De nombreux objets quantiques, en électronique par exemple, manifestent ces superpositions d’états dans lesquels l’objet reste tant qu’une mesure n’est pas effectuée. Cet indéterminisme intrinsèque ouvre de passionnantes perspectives.

 

Des systèmes sensibles à l’influence psychique ?

 

En effet, on peut imaginer que des systèmes en état quantique, pouvant basculer dans un niveau ou dans l’autre, seront très sensibles à toute perturbation extérieure. Cette perturbation pourrait-elle être d’origine psychique ? Ceci reste une hypothèse à démontrer, mais elle est accréditée par de nombreux témoignages et par des études scientifiques menées avec grande rigueur sur la psychokinèse (1). Il est intéressant de constater qu’en matière de recherches parapsychologiques, un nombre croissant d’expériences utilise justement des systèmes foncièrement aléatoires, afin de mettre en évidence de façon claire et statistiquement analysable, des effets mesurables de l’intention. Sont utilisés par exemple des générateurs de nombres aléatoires (GNA), ou des sources radioactives (2). Dans les années 30, lorsque Joseph Rhine étudiait à l’université de Duke la perception extra-sensorielle (ESP) en faisant lancer des dés par une machine, une étude sur la contrepartie PK – le sujet « devinant » le résultat des lancers pouvait-il aussi « influencer » ce résultat à son insu ? – portant sur 500 000 essais, sembla concluante (3). La nature fondamentalement indéterministe d’un système quantique, suspendu dans la superposition de ses potentialités, avec pour chacune une probabilité de se produire qu’on peut calculer, le rend tout désigné pour ce type d’expérience. A telle enseigne d’ailleurs que plusieurs entreprises high-tech (4) impliquées dans les télécommunications ou les interfaces homme-machine, ont subventionné des recherches sur l’influence mentale sur des composants électroniques de type GNA, depuis plusieurs décennies. Ce type de recherche a été spectaculairement développé par Robert Jahn et ses collègues du Princeton Engineering Anomalies Research (PEAR) (5).

 

Science physique et parapsychologie : vers un rapprochement ?

 

Lorsque de grands physiciens comme Wigner, Wheeler ou Jordan, n’excluent pas que l’esprit humain (ou tout observateur conscient) puisse décider le système à « choisir » lors du passage de l’état quantique à l’état classique, il faudrait porter des oeillères pour ne pas voir la convergence avec les études expérimentales sur la psychokinèse. Comme le dit Arthur Koestler, on a vu, au cours du vingtième siècle, dans un mouvement symétrique, la physique orthodoxe « s’encanailler » et la parapsychologie devenir « une dame respectable » (6).

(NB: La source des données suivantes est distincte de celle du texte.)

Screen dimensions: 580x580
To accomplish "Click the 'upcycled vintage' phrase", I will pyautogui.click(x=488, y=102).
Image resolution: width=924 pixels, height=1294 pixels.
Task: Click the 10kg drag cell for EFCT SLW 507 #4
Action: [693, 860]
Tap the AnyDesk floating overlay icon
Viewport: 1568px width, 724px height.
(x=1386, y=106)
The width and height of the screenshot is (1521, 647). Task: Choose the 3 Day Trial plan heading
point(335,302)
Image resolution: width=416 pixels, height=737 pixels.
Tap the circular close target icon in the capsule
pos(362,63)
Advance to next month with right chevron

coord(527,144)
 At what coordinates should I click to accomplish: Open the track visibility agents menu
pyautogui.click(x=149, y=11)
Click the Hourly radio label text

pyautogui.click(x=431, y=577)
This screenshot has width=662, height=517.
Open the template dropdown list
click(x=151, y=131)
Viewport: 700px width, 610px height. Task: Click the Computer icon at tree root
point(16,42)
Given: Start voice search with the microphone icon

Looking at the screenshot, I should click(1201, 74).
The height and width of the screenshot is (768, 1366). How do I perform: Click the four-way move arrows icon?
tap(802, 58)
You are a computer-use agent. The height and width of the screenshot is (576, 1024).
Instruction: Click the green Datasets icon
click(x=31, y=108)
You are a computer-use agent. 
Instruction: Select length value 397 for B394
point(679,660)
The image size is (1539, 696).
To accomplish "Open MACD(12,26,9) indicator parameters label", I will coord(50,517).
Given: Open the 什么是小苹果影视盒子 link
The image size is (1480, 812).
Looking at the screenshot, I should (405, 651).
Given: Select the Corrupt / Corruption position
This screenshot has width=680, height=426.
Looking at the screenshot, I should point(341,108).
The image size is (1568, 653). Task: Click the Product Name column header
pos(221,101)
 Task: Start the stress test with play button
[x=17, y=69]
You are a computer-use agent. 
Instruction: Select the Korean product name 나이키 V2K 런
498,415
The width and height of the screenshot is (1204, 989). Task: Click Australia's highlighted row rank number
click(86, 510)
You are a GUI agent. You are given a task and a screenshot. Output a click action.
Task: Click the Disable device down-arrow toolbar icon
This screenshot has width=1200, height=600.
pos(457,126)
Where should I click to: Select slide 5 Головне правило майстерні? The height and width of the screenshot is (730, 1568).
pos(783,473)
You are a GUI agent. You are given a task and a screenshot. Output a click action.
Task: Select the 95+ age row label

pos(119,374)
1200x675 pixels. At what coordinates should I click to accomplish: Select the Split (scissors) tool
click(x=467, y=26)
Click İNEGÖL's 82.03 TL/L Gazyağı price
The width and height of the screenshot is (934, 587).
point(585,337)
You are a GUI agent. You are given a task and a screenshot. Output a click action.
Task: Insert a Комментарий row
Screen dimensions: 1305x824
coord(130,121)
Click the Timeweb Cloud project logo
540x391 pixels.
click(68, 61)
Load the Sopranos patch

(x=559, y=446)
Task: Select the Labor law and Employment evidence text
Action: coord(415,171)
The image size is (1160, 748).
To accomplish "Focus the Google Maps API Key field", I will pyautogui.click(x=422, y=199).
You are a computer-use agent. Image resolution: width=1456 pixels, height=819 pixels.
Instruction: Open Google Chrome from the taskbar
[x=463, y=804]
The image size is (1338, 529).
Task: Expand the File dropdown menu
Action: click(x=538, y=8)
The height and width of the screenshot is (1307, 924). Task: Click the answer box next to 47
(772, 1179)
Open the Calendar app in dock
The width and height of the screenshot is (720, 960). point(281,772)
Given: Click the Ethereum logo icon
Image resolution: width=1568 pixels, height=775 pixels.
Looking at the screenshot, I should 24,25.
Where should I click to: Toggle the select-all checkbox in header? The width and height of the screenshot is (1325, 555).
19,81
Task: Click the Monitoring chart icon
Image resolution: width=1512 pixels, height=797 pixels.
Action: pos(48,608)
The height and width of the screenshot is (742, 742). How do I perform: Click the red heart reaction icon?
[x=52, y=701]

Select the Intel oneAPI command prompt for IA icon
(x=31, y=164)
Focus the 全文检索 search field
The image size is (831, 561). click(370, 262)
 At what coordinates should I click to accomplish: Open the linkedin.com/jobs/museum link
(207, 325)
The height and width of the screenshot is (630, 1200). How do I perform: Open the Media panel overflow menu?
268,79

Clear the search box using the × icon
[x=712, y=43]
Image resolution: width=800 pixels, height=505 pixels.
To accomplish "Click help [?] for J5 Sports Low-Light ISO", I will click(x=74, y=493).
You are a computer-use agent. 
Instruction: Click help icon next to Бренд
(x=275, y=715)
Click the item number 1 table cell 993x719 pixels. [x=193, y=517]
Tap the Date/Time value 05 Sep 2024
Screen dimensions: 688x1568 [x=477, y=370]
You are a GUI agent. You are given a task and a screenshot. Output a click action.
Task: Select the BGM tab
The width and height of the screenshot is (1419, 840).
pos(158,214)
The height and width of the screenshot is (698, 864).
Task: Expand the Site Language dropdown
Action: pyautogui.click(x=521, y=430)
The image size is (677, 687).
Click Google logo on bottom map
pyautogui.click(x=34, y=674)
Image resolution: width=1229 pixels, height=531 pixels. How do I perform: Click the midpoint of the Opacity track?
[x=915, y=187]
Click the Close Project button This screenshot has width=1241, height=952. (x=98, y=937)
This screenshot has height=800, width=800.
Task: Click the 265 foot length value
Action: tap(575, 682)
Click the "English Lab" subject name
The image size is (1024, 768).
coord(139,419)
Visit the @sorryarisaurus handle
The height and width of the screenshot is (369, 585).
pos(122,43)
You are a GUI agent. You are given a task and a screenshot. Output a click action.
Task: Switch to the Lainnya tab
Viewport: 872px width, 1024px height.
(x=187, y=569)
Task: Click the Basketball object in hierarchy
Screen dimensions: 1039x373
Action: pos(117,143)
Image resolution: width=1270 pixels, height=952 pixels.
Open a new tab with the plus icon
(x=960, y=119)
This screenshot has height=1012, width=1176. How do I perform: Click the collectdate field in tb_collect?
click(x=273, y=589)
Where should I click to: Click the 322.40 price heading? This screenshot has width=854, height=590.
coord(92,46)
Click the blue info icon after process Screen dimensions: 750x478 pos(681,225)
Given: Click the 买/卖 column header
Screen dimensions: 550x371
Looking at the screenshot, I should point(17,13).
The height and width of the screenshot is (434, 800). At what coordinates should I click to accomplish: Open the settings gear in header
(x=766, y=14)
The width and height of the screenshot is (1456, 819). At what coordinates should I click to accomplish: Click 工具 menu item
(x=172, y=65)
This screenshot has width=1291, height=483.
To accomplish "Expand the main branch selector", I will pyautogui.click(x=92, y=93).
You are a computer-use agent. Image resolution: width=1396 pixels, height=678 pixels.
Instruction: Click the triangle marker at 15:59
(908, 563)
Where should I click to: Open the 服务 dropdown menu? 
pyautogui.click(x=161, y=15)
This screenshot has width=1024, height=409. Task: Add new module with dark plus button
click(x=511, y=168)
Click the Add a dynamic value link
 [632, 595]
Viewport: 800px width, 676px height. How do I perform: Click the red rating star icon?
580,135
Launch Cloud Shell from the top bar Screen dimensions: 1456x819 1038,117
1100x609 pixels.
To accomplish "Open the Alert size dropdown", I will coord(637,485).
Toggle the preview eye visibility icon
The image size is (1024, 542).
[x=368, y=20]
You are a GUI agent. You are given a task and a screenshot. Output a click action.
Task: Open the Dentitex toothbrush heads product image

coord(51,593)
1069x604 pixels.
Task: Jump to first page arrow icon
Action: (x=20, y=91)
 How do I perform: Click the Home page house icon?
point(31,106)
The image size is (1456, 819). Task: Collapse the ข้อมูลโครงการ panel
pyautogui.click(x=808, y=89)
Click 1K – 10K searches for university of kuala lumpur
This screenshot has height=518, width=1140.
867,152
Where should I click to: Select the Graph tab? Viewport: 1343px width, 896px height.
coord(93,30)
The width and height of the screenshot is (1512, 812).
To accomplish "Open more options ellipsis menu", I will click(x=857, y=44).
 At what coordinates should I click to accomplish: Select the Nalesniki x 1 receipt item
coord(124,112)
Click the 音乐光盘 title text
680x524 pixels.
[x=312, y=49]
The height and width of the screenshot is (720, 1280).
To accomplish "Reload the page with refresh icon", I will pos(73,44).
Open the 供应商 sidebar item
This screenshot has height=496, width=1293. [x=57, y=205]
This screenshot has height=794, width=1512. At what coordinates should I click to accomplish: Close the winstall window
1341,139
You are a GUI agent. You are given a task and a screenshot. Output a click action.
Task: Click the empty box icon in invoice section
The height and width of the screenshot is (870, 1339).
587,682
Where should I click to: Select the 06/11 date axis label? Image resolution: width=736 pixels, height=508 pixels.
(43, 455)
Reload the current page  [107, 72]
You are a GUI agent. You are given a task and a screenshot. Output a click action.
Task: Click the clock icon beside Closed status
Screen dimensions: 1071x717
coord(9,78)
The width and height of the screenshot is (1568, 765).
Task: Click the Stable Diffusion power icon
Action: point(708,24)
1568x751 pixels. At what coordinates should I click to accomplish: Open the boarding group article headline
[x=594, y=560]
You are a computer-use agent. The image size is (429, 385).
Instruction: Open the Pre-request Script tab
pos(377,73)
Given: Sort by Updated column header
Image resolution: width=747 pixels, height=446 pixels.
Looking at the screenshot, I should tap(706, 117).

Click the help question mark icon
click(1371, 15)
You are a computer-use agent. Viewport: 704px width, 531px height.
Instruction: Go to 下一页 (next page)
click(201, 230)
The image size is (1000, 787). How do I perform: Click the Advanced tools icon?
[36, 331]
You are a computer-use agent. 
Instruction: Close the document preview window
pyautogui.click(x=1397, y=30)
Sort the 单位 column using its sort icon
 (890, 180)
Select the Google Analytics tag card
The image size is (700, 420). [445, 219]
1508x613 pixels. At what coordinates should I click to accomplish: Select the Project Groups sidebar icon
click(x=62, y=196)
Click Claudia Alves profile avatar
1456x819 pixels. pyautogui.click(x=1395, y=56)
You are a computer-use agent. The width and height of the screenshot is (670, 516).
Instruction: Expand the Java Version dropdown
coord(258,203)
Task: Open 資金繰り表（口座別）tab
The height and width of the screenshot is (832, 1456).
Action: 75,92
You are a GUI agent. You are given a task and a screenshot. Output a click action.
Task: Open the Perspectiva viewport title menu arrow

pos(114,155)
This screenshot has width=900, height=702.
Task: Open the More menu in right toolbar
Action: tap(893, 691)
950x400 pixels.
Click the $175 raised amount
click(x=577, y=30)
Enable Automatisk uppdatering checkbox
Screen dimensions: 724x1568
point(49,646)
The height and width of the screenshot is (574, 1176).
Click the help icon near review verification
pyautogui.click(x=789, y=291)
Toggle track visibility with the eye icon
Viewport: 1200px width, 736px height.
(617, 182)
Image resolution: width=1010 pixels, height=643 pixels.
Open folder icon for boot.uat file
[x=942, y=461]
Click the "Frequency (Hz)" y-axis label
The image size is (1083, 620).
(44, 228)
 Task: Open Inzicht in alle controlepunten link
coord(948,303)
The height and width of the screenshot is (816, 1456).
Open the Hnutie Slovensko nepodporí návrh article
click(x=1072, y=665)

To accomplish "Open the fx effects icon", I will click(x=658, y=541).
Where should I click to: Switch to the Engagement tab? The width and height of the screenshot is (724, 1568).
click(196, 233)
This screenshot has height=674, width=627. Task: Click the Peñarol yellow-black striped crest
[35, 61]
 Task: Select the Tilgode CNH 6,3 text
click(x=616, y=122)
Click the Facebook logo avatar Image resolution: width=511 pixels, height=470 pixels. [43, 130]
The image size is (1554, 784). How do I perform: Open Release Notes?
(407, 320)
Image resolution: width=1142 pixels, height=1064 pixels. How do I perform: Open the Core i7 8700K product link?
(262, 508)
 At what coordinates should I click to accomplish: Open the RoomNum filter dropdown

La rencontre n’a pas encore eu lieu – du moins, pas sur la place publique. Mais cela pourrait changer bientôt. A ce propos, le physicien Olivier Costa de Beauregard rappelle que « bon nombre des Pères Fondateurs de la physique (Copernic, Kepler, Newton, Hooke, Boyle, Pauli, et d’autres) étaient bien plus guidés par leur intuition et ouverts à l’exploration de phénomènes défiant le sens commun que ne les décrit le courant « rationaliste ». De leur côté, les Pères Fondateurs de la parapsychologie moderne, comptaient dans leurs rangs des chercheurs illustres comme Barrett, W. James, Bergson, McDougall, Richet, Thomson, Jung – ce qui n’est pas à prendre à la légère. » La liste des premiers présidents de la Society for Psychical Research (SPR) britannique est instructive à cet égard ; on y trouve de grands noms de la science de l’époque, dont trois prix Nobel. Ailleurs et depuis, d’autres grands scientifiques dont des Prix Nobel de physique se sont aussi tournés vers des recherches sur les phénomènes psi. Il est temps d’abolir le schisme simpliste et stérile entre parapsychologie et physique dite « respectable ». Rupert Sheldrake, Dick Bierman et Dean Radin, pour ne citer qu’eux, ont montré que les expériences de parapsychologie peuvent être beaucoup plus rigoureuses – menées en double aveugle, sur un très grand nombre d’itérations, avec analyses statistiques poussées – et mieux protégées de la fraude et de l’erreur d’interprétation que nombre d’expériences de la science « mainstream » publiées dans les journaux à comité de lecture les plus « respectables ».

 

Du quantique plein la tête

 

S’il s’avérait que le mental peut influer sur le résultat d’un processus de nature aléatoire, alors un système maintenu dans une superposition d’états quantiques y serait plutôt sensible. C’est la même idée qui fait dire dès les années 50 au neurologue et Prix Nobel de médecine John Eccles, que le comportement quantique du processus d’exocytose – le transport des neurotransmetteurs – dans les synapses, en fait le lieu idéal pour être sensible à l’intention. Autrement dit, notre volonté et notre libre arbitre s’insèreraient dans le réel à cet endroit précis, dans les synapses du néocortex, du fait du caractère quantique de leur fonctionnement. A bien y regarder, le libre-arbitre est-il autre chose qu’un état métastable, susceptible face à une décision, de basculer d’un côté comme de l’autre, à l’image des systèmes quantiques ? Si un tel fonctionnement était avéré – et la biologie s’intéresse de plus en plus aux phénomènes quantiques à l’œuvre dans le Vivant – la PK serait en amont dans chacun de nos gestes : lorsque nous décidons de déplacer la souris ou de frôler le pied d’une dame sous la table, cette intention se traduirait dans le néo-cortex par un phénomène quantique initiant cette action au niveau des synapses. Le cerveau, dans ce modèle, n’est plus une machine à produire, mais à détecter de la pensée.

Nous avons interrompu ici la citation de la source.